Overview
Database
Database is a physical container for collections. Each database gets its own set of files on the file system. A single MongoDB server typically has multiple databases.
Collection
Collection is a group of MongoDB documents. It is the equivalent of an RDBMS table. A collection exists within a single database. Collections do not enforce a schema. Documents within a collection can have different fields. Typically, all documents in a collection are of similar or related purpose.
Document
A document is a set of key-value pairs. Documents have dynamic schema. Dynamic schema means that documents in the same collection do not need to have the same set of fields or structure, and common fields in a collection's documents may hold different types of data. The following table shows the relationship of RDBMS terminology with MongoDB.
RDBMS | MongoDB |
---|---|
Database | Database |
Table | Collection |
Tuple/Row | Document |
column | Field |
Table Join | Embedded Documents |
Primary Key | Primary Key (Default key _id provided by mongodb itself) |
Database Server and Client | |
Mysqld/Oracle | mongod |
mysql/sqlplus | mongo |
Sample Document
{
_id: ObjectId(7df78ad8902c)
title: 'MongoDB Overview',
description: 'MongoDB is no sql database',
by: 'tutorials point',
url: 'http://www.tutorialspoint.com',
tags: ['mongodb', 'database', 'NoSQL'],
likes: 100,
comments: [
{
user:'user1',
message: 'My first comment',
dateCreated: new Date(2011,1,20,2,15),
like: 0
},
{
user:'user2',
message: 'My second comments',
dateCreated: new Date(2011,1,25,7,45),
like: 5
}
]
}
_id
is a 12 bytes hexadecimal number which assures the uniqueness of every document. You can provide _id
while inserting the document. If you don't provide then MongoDB provides a unique id for every document. These 12 bytes first 4 bytes for the current timestamp, next 3 bytes for machine id, next 2 bytes for process id of MongoDB server and remaining 3 bytes are simple incremental VALUE.
Data Modelling
Data in MongoDB has a flexible schema.documents in the same collection. They do not need to have the same set of fields or structure, and common fields in a collection's documents may hold different types of data.
Some considerations while designing Schema in MongoDB
- Design your schema according to user requirements.
- Combine objects into one document if you will use them together. Otherwise separate them (but make sure there should not be need of joins).
- Duplicate the data (but limited) because disk space is cheap as compare to compute time.
- Do joins while write, not on read.
- Optimize your schema for most frequent use cases.
- Do complex aggregation in the schema.
Projection
In MongoDB, projection means selecting only the necessary data rather than selecting whole of the data of a document. If a document has 5 fields and you need to show only 3, then select only 3 fields from them.

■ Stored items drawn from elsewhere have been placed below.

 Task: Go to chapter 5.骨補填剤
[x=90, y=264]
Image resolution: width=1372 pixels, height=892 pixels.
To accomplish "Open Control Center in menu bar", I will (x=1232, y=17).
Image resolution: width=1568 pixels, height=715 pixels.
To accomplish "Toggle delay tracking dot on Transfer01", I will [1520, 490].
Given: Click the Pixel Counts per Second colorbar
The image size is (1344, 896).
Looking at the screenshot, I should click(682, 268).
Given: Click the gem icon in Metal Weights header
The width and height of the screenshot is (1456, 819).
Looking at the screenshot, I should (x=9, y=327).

find() method is used for projection.
Indexing
Indexes support the efficient resolution of queries. Without indexes, MongoDB must scan every document of a collection to select those documents that match the query statement. This scan is highly inefficient and require MongoDB to process a large volume of data. Indexes are special data structures, that store a small portion of the data set in an easy-to-traverse form. The index stores the value of a specific field or set of fields, ordered by the value of the field as specified in the index.
Aggregations
Aggregations operations process data records and return computed results. Aggregation operations group values from multiple documents together, and can perform a variety of operations on the grouped data to return a single result. In SQL count(*)
and with group by is an equivalent of mongodb aggregation.